In 1992 NOVA created a Task Force on Women and Minorities in Leadership. The Task Force hosted periodic breakfasts, with speakers or panel discussions on topics important to all members. 1995 saw two more important initiatives: the start of a series of professional development breakfasts and the very popular financial planning seminars for members. NOVA met and conquered the worldwide web in 1996. The Chapter now has its own home page. In 2001 NOVA invited the DISA Notables to sing the National Anthem at each luncheon. They have been performing continuously ever since.
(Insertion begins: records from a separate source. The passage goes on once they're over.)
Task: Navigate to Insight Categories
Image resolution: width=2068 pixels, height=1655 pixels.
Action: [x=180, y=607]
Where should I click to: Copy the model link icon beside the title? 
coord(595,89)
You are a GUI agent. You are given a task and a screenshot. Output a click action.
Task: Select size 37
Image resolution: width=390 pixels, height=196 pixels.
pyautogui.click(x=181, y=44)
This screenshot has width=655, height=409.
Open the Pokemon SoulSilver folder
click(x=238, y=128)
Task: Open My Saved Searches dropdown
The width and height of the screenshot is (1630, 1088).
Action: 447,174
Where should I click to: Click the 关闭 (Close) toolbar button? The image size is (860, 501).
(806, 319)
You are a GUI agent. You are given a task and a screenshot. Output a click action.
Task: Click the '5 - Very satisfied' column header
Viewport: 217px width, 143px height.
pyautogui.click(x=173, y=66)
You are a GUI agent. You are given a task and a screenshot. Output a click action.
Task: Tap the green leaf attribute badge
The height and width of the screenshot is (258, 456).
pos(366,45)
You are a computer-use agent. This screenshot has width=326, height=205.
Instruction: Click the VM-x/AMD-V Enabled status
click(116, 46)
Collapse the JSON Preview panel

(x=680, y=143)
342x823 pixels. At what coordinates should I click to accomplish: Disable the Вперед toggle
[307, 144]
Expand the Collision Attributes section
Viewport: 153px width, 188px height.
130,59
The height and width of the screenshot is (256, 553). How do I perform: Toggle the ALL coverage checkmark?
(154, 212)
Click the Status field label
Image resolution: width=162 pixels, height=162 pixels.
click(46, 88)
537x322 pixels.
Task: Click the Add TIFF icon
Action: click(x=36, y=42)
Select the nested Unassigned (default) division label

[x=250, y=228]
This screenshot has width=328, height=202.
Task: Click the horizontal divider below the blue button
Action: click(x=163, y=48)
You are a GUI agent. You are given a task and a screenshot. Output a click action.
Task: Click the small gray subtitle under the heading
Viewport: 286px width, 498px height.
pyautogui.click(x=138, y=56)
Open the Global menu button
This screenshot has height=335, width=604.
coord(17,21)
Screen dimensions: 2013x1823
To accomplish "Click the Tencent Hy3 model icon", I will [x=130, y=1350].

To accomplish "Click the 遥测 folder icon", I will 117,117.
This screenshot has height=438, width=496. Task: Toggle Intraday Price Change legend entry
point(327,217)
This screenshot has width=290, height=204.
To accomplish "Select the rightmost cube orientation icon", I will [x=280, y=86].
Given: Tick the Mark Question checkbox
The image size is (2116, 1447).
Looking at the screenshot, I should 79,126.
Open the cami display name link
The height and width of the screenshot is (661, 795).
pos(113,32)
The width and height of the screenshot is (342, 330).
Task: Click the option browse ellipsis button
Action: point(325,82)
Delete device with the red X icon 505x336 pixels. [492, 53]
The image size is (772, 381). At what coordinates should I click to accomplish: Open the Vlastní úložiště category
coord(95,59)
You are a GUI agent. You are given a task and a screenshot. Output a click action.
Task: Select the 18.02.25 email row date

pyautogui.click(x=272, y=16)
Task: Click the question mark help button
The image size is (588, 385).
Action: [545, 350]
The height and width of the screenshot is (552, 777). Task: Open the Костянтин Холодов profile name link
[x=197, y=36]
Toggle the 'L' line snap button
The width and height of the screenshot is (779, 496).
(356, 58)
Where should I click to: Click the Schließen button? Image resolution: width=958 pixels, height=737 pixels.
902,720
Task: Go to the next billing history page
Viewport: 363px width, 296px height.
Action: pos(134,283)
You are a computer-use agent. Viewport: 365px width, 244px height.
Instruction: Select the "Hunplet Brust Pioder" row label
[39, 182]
Scholarships became an important component of AFCEA NOVA’s portfolio from its creation in the late 1970s. During the 1980-81 season, NOVA formalized its relationship with George Mason University and gave the Engineering Department $15,000 - proceeds from the Technical Symposium that year. The George Mason Subchapter was chartered during the 1984-85 season. With proceeds from its professional and social events, he NOVA Chapter was able to gradually increase its annual scholarship awards every year. During the 2005-2006 season the overall funding for educational programs consisted of the following:

  • $170,000 to the chapter scholarship program
  • $100,000 to AFCEA International for veterans’ scholarships
  • $55,000 for education grants
  • $25,000 to the national disaster relief fund
  • $21,000 for science teaching tools
  • $20,000 to the AFCEA International scholarship fund

In 2007 NOVA committed $100,000 to a joint partnership with the Fairfax County Public School System and the Udvar-Hazy Center for a distance learning program in science and mathematics.

The Future

The past 30 years have been exciting. The NOVA Chapter and its members have won more international chapter and individual awards than any other chapter. Chapter leaders have never lost sight of the goals and aspirations of those who founded the original Subchapter. They have also maintained their vision and spirit. With a fresh cadre of volunteers each year, NOVA is poised to continue to grow and prosper.